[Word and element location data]
☆ ☆ ☆ ☆ ☆

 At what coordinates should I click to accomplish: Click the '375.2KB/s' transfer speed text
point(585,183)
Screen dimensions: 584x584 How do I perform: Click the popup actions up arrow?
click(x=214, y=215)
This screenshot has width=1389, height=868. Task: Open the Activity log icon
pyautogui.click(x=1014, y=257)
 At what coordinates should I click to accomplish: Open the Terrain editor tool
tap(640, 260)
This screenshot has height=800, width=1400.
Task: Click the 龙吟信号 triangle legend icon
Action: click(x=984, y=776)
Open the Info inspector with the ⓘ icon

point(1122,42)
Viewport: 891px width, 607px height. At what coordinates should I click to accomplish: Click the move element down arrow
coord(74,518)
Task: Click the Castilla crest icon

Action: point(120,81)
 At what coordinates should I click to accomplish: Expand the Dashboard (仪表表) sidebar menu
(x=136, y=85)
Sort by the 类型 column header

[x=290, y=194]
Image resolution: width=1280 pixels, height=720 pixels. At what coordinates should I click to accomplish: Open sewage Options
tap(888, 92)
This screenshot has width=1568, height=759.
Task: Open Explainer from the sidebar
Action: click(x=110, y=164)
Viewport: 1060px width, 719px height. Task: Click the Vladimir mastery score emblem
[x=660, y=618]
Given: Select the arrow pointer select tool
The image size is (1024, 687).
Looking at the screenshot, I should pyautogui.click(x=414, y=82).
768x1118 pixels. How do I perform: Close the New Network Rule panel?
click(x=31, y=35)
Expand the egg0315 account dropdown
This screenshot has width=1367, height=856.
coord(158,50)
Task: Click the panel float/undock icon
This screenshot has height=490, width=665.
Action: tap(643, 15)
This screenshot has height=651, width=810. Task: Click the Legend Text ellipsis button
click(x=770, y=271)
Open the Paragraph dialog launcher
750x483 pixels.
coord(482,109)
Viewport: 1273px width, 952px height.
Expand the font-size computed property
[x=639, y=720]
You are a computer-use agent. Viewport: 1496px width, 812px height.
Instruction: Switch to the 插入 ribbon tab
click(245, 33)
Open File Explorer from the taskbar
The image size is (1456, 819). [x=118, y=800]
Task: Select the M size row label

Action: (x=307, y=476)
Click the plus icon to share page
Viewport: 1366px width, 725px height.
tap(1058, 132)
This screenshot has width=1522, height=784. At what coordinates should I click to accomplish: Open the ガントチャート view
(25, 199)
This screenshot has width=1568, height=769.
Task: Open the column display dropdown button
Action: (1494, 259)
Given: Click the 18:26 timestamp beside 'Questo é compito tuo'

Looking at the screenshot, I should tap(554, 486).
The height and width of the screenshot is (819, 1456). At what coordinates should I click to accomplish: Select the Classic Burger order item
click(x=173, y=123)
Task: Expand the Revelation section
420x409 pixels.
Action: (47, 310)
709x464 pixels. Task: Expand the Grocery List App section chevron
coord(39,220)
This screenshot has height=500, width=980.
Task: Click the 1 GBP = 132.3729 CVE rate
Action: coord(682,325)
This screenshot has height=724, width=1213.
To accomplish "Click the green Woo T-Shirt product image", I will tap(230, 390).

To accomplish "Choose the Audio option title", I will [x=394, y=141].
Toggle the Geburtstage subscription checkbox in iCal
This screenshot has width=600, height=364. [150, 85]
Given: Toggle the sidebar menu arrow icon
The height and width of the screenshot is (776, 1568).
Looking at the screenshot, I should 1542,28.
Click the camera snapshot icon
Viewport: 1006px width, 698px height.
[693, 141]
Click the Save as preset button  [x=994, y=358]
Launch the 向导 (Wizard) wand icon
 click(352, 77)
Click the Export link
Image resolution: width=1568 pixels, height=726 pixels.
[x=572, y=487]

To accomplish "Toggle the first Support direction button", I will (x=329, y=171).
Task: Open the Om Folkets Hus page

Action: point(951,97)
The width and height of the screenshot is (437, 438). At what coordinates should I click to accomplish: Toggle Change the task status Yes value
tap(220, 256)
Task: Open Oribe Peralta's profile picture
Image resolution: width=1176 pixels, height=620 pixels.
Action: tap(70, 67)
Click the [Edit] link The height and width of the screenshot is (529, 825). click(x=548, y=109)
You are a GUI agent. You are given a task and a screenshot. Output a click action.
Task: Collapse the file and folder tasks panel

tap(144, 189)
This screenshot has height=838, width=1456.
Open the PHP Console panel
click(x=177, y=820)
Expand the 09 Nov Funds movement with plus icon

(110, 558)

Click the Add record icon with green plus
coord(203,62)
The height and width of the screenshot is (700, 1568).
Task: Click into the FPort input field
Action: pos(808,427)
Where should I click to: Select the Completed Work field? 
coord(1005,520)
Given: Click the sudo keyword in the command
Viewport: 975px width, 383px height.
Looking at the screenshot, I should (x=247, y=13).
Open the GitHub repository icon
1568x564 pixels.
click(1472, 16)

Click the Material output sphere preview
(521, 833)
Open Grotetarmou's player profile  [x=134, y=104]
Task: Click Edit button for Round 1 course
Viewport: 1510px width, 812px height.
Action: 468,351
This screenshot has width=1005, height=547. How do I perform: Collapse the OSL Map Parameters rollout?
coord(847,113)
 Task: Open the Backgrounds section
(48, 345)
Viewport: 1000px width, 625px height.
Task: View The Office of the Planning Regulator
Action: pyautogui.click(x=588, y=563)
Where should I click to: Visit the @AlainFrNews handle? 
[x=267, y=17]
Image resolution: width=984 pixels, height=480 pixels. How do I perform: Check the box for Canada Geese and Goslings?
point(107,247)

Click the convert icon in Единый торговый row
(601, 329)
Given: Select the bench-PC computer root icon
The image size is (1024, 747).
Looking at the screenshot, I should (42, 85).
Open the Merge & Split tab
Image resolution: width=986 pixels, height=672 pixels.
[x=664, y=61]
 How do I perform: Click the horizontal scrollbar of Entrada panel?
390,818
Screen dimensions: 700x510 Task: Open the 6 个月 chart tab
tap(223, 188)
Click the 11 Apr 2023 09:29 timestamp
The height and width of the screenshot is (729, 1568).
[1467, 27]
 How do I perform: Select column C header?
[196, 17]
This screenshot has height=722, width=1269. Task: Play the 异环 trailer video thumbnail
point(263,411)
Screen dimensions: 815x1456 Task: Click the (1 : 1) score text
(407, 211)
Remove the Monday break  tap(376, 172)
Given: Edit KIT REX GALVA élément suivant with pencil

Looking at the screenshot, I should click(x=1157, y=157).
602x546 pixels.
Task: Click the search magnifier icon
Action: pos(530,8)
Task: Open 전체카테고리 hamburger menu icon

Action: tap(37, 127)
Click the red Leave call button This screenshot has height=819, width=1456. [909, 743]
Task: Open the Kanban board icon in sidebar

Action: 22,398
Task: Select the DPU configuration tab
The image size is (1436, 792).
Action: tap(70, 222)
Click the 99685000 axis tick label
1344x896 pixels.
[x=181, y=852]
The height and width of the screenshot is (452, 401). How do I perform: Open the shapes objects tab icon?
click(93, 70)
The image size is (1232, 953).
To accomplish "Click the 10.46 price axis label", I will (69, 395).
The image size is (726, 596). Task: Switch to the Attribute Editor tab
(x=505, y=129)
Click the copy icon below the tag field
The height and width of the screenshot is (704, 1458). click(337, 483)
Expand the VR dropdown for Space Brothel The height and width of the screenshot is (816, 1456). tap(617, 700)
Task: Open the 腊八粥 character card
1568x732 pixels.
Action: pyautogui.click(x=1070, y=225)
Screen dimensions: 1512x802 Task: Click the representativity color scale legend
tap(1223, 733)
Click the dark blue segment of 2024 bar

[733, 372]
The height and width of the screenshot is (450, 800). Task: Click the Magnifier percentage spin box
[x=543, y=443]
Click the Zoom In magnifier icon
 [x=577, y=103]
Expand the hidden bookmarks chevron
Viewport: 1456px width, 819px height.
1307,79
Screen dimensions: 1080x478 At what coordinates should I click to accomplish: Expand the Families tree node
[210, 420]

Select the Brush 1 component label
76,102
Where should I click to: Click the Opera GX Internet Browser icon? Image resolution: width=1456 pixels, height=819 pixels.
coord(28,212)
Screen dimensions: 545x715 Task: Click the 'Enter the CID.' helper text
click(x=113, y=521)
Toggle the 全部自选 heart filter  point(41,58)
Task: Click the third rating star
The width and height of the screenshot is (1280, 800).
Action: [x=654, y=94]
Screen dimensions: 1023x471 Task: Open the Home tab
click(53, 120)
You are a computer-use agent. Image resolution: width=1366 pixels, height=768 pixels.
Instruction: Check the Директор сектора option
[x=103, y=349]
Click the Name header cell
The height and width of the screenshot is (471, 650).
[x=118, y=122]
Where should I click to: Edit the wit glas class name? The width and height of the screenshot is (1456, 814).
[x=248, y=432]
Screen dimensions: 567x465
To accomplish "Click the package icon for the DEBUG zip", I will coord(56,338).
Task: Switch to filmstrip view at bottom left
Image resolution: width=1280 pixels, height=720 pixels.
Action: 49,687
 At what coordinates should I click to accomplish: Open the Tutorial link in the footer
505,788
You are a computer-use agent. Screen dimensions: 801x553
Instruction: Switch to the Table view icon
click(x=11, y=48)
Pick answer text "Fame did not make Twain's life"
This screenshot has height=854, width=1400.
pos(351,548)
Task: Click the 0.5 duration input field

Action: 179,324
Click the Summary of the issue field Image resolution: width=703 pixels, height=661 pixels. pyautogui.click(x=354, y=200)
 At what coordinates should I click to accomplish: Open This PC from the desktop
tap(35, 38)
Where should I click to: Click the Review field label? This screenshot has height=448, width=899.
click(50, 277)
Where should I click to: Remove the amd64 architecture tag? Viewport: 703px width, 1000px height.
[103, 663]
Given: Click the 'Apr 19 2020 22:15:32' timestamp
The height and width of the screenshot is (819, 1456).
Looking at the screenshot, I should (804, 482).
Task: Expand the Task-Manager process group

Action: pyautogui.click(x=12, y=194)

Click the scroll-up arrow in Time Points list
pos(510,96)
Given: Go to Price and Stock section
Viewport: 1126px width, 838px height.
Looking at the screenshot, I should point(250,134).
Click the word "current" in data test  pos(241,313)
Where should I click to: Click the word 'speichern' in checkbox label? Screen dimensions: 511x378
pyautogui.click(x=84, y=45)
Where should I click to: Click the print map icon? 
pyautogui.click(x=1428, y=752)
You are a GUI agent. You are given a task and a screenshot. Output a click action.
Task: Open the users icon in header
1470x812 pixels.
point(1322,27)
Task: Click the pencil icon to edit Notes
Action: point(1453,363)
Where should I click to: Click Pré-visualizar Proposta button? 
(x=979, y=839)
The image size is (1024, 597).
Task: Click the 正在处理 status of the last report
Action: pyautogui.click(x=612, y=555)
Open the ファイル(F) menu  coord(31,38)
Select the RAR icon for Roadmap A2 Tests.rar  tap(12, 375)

☆ ☆ ☆ ☆ ☆

## Work instructions
Copy the lines of the data above, unchanged, from the line with "(仪表表) sidebar menu" up to and including the line with "click(x=31, y=35)".

## Solution below
 At what coordinates should I click to accomplish: Expand the Dashboard (仪表表) sidebar menu
(x=136, y=85)
Sort by the 类型 column header

[x=290, y=194]
Image resolution: width=1280 pixels, height=720 pixels. At what coordinates should I click to accomplish: Open sewage Options
tap(888, 92)
This screenshot has width=1568, height=759.
Task: Open Explainer from the sidebar
Action: click(x=110, y=164)
Viewport: 1060px width, 719px height. Task: Click the Vladimir mastery score emblem
[x=660, y=618]
Given: Select the arrow pointer select tool
The image size is (1024, 687).
Looking at the screenshot, I should pyautogui.click(x=414, y=82).
768x1118 pixels. How do I perform: Close the New Network Rule panel?
click(x=31, y=35)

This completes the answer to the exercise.